(Source data)
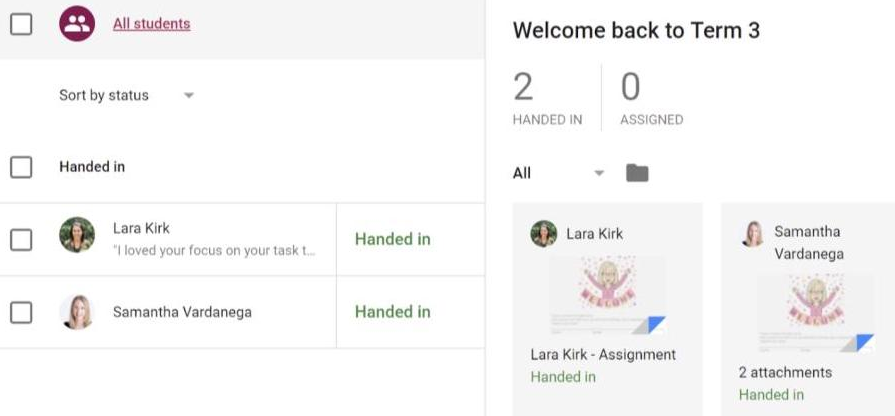Open the Drive folder icon

coord(637,172)
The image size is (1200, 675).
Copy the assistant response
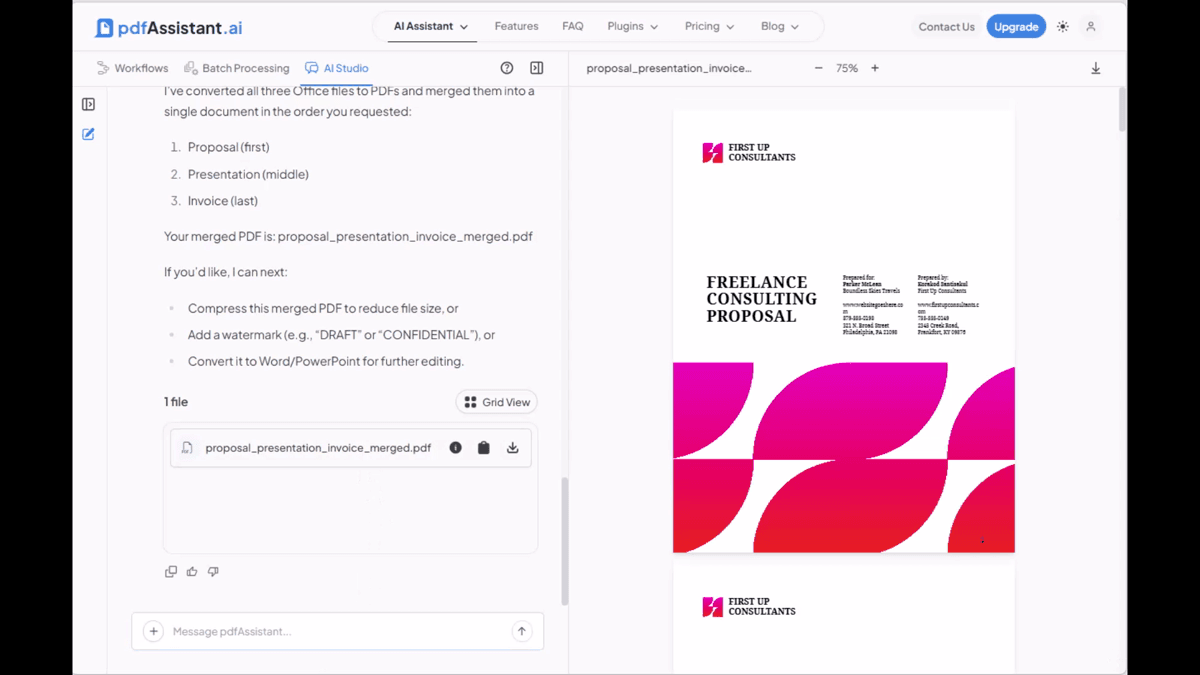click(171, 572)
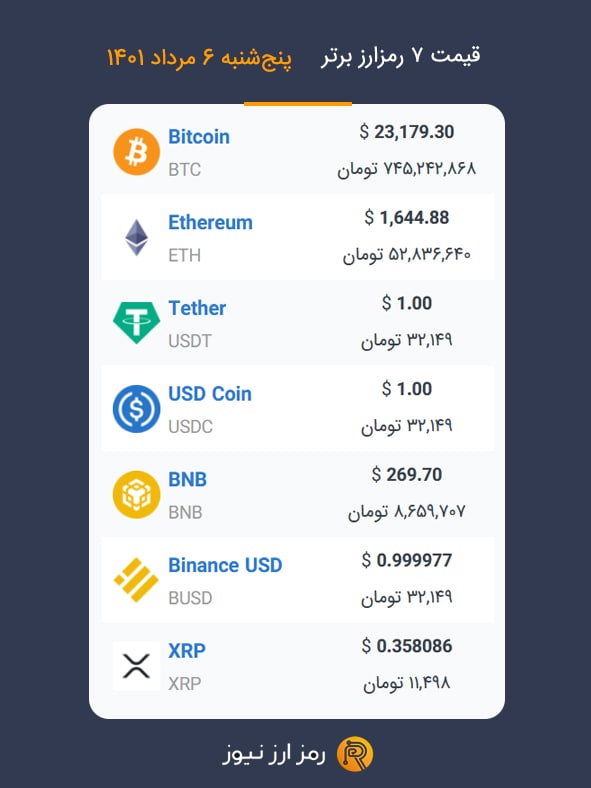
Task: Click the Ethereum diamond logo icon
Action: (136, 237)
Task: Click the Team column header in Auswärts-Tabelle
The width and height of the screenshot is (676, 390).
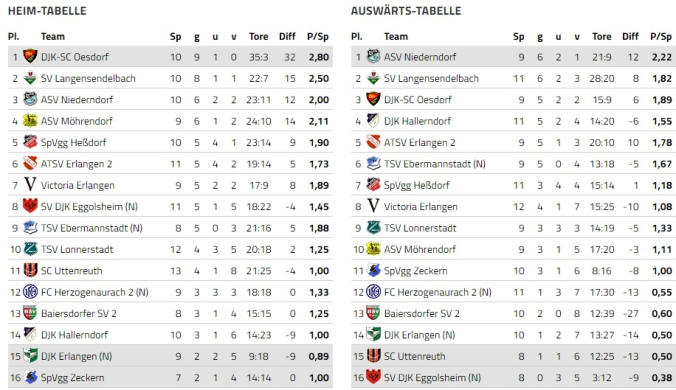Action: pos(396,37)
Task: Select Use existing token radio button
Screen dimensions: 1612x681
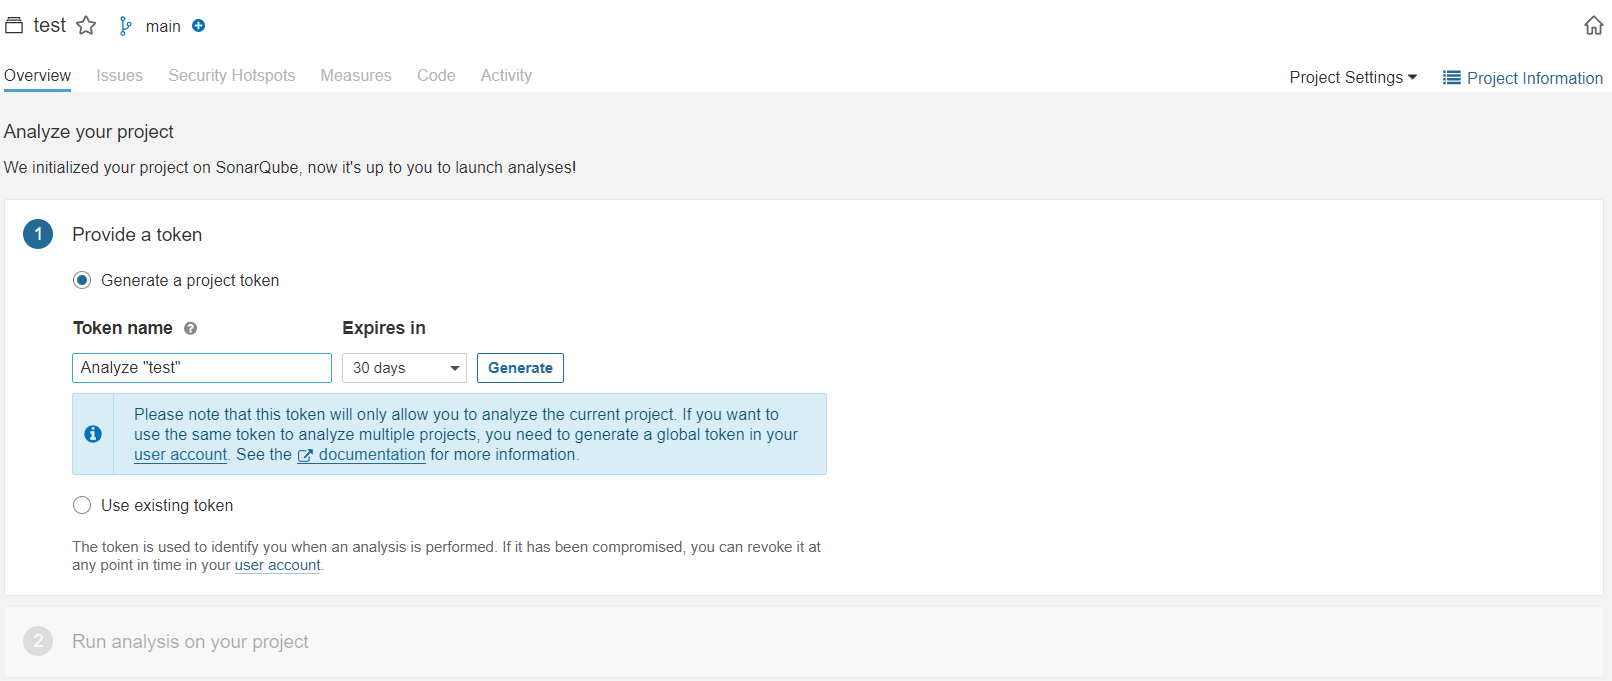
(End Source data)
→ Exercise brief
Take the line with "The image size is (1200, 675)." and every line after it through the end of the data, and write only them out exactly, leaving out the pictures.

→ Written solution
The image size is (1200, 675).
Copy the assistant response
click(171, 572)
Task: Click the Ethereum diamond logo icon
Action: (136, 237)
Task: Click the Team column header in Auswärts-Tabelle
The width and height of the screenshot is (676, 390).
Action: pos(396,37)
Task: Select Use existing token radio button
Screen dimensions: 1612x681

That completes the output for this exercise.